TEXT:
┄┄┄┄┄┄┄┄┄┄

Die klassische Form der Erpressung, bei der plötzlich muskulöse Schläger vor der Tür stehen und das Leben bedrohen, ist offenbar ein Auslaufmodell. Ein spektakuläres Blutbad wie im August 2007 in Duisburg, bei dem sechs Angehörige der Mafia erschossen wurden, ist in den vergangenen Jahren ausgeblieben. Längst geht es in einigen Fällen um Geldbeträge - so berichten Ermittler des Bundeskriminalamtes -, die die durchschnittlich erpressten Summen von 50.000 Euro weit übersteigen.

Schutzgelderpressung 2016: voll digital

Christian Pfeiffer, Kriminologe und langjähriger Direktor des Kriminologischen Forschungsinstituts Niedersachsen, nennt Beispiele dafür, wie Schutzgelderpressung heute abläuft. "Erpressung ist heute vorwiegend anonymer Cybercrime, weil die Polizei hier viel weniger Ermittlungsmöglichkeiten hat."

Variante 1: Da kommt zunächst eine Mail ohne verdächtige Anhänge. Darin heißt es dann, ein Konkurrent plane angeblich, das Geschäft des Erpressungsopfers zu vernichten. In der Mail wird angeboten, diesen Konkurrenten auszuschalten. Dass man die Macht dazu hat, wird konkret demonstriert: Plötzlich verschwinden Daten vom Computer des Erpressungsopfers. Sie werden später kostenfrei wieder zur Verfügung gestellt. Zahlen soll das Opfer aber für die Abwehr des Konkurrenten, der sonst ähnlich effektiv zuschlagen würde.

Variante 2 - bei Restaurantbetreibern angewendet: Die Sitzplatzreservierungen im Netz werden mehrfach sabotiert, Kunden nachhaltig vergrault. Um das zu stoppen, muss gezahlt werden.

┄┄┄┄┄┄┄┄┄┄

BEREITGESTELLTE DATEN:

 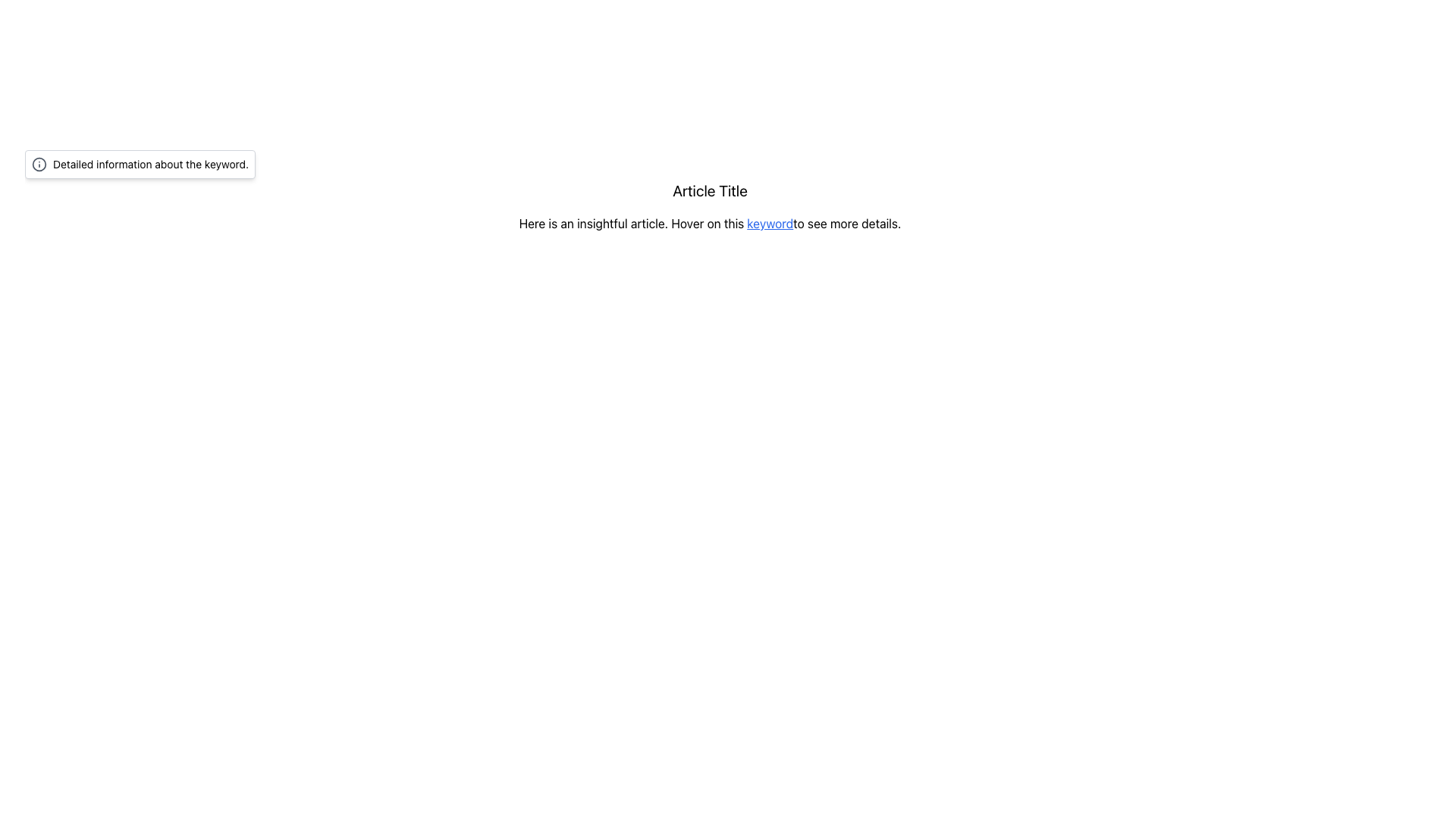 What do you see at coordinates (770, 223) in the screenshot?
I see `the hyperlink that appears after the phrase 'Hover on this' in the text 'Here is an insightful article. Hover on this keyword` at bounding box center [770, 223].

┄┄┄┄┄┄┄┄┄┄

AUFGABEN:
(A) Fasse den Text über Schutzgelderpressung in zwei Sätzen zusammen.
(B) Stimmen diese Aussagen mit dem Text über Schutzgelderpressung überein? Beantworte jede mit Ja oder Nein und belege sie mit den entscheidenden Worten des Textes als wörtlichem Zitat.
(i) Bei dem Blutbad in Duisburg im August 2007 wurden sechs Angehörige der Mafia erschossen.
(ii) In Variante 1 muss das Opfer für die Rückgabe seiner Daten bezahlen.
(iii) Laut Christian Pfeiffer hat die Polizei bei Cybercrime mehr Ermittlungsmöglichkeiten.
Die Daten sind eigenständiges Material und gehören nicht zum Text.

DEINE ANTWORTEN:
(A) Die klassische Erpressung durch Schläger vor der Tür ist dem Text zufolge offenbar ein Auslaufmodell, und laut dem Kriminologen Christian Pfeiffer ist Erpressung heute vorwiegend anonymer Cybercrime. Als Beispiele nennt er eine Mail mit dem Angebot, einen angeblichen Konkurrenten auszuschalten, untermauert durch verschwindende Daten auf dem Computer des Opfers, sowie sabotierte Online-Reservierungen bei Restaurants, die nur gegen Zahlung gestoppt werden.

(B)
(i) Ja: „bei dem sechs Angehörige der Mafia erschossen wurden“
(ii) Nein: „Sie werden später kostenfrei wieder zur Verfügung gestellt.“
(iii) Nein: „weil die Polizei hier viel weniger Ermittlungsmöglichkeiten hat“